October is when ghosts arise in the mainstream consciousness, but in some households, it’s a daily thought-provoking event.

Take mine for instance.

Sometimes when I go to bed, in the minutes between awake and sleep, I feel it. The mattress moves down as if the cat jumped onto the bed. But the cat’s outside.

You’ve got a vivid imagination, I tell myself.

That’s not all. Over the past six years of living in an 1880s-era house, there also have been quick flashes of light that bounce off the living room walls, cabinet doors opening, items that disappear and reappear in plain sight (not at the same time, though, that would be too easy), smells of candy cooking, shadows that disappear when I turn to face them and the overwhelming feeling of “something there.”

The skeptic in me shoos away any thoughts of “ghosts,” though the writer in me is intrigued by the possibility of an unseen world. I mean, that’s what we all want, isn’t it — something to prove this life isn’t all we get?
Maybe others want proof, too. That might account for Americans’ renewed interest in ghostly television shows such as Medium, Ghost Whisperer and Supernatural. More than 12 million viewers tune in to watch Medium, which won Patricia Arquette an Emmy for best actress this year.

So with an invitation to do a ghost hunt at my house, I couldn’t resist.

Karen Shillings, director of the Hot Springs-based Central Arkansas Society for Paranormal Research, brought her video and digital cameras and trusty flashlight to my house on the last night of September.
The next night, Shillings and other group members brought even more equipment to investigate whether ghostly encounters at the Arkansas Air Museum in Fayetteville were imagined or real.

Nothing much happened at the museum. But it turns out, Shillings doesn’t think I’m imagining what’s happening at my house.

THE HUNT BEGINS

Arriving in the dark on a Friday night, Shillings brought just a fraction of the group’s ghost hunting equipment to my house. Some of the fancier gear, such as the electromagnetic field detector, is owned by other members.
Shillings, who has undertaken about 50 investigations since starting the paranormal group five years ago, doesn’t charge for these ghostly hunts. The group has performed paranormal investigations across Arkansas and in Missouri.

“It’s not really a business. I don’t make any money from this strange recreational hobby I’m in,” she says.
Shillings spends her own money on equipment and gas as she drives across the state to perform weekend hunts for the supernatural. But for the people who call for her services, it’s anything but a Saturday night adventure.

“If you hear noises, your cabinets open and close by themselves, your children can’t sleep, toys go on and off, that type of activity indicates there is a haunting taking place,” Shillings says. “You really have no sure way of getting rid of them other than just moving, and then hope they don’t follow you.”
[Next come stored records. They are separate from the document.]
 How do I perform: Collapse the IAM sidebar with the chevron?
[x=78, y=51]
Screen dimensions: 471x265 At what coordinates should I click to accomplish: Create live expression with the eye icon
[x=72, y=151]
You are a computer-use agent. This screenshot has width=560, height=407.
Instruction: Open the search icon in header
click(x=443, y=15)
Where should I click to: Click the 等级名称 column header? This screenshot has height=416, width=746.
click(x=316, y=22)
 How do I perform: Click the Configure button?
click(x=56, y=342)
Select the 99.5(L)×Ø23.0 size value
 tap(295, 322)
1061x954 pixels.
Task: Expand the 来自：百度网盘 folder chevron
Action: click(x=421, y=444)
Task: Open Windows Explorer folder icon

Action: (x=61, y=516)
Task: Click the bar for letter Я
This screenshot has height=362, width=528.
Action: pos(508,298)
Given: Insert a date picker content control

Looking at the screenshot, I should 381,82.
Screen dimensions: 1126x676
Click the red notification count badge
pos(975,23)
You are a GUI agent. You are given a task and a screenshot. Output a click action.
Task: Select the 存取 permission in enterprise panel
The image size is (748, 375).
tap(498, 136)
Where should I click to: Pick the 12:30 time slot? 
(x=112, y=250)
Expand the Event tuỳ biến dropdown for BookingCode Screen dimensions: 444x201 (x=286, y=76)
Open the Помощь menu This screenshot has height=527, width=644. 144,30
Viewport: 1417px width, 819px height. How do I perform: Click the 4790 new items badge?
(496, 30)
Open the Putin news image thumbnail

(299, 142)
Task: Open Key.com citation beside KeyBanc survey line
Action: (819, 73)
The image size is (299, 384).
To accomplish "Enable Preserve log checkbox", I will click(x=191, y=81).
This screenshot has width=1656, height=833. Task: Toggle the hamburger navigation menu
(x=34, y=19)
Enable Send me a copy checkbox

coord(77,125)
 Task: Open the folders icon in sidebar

As soon as she arrives, Shillings announces she’s not a “ghostbuster.”

“I’m looking for visual and audible proof of their existence. I don’t necessarily want to come in and get rid of them,” she says.

I wasn’t sure I even wanted her to give me confirmation, but I knew I didn’t want her to try to get rid of any purported lingering spirits. Who needs that kind of karma?

Most “strange” anomalies that paranormal investigators find can be explained logically, says Benjamin Radford, investigator with Skeptical Inquirer magazine, which is published by the Committee for the Scientific Investigation of Claims of the Paranormal.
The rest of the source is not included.